In anticipation of a total solar eclipse on April 8, the School of Communication, Media, and the Arts at SUNY Oswego has introduced a course dedicated to the media coverage of the large-scale event. CMA 490, also titled “Covering the Eclipse,” will focus on not just the direct observation of the eclipse in Oswego, but also how students can prepare themselves for similar occurrences in their future careers.
Spearheaded by Catherine Loper and Michael Riecke, professors of mass media at the university, students with diverse academic backgrounds will apply their learned skills in the event’s coverage. Both professors are confident that the enrolled students are beyond capable in their abilities.
“We were pleasantly surprised; we have 24 students in the course,” Riecke said. “We were looking for an interesting cross-section of students with different strengths, experiences, interests, to make sure we could fill every role that we would need to make this happen. We’re really excited about the group that we put together.”
Though still following a semi-traditional classroom model, Riecke stressed the course’s hands-on aspect of media coverage and how it will prepare its students in the long run.
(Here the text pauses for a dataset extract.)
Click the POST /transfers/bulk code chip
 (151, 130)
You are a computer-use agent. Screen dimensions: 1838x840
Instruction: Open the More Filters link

“The thought with creating this course for this particular opportunity was to really give students this really specialized look at producing content for a one-time event,” Riecke said. “It’s something, professionally, students who go into TV news or TV sports are going to be doing on a fairly regular basis, and it gives us the chance to use this opportunity, something that is happening right in our backyard here on campus, to capitalize on that and use it as a learning opportunity.”
“We’ve had this idea for a long time,” Riecke said. “It is one of the things that we think is the hallmark of our program, which is giving students these sorts of real-world opportunities to experience news gathering and production in a way that mimics what students would experience professionally.”
Though the eclipse sets a precedent for mass media faculty and students, SUNY Oswego has seen past coverage of significant domestic events. The university brought a group of students to cover the 2020 New Hampshire primary in light of that year’s presidential election.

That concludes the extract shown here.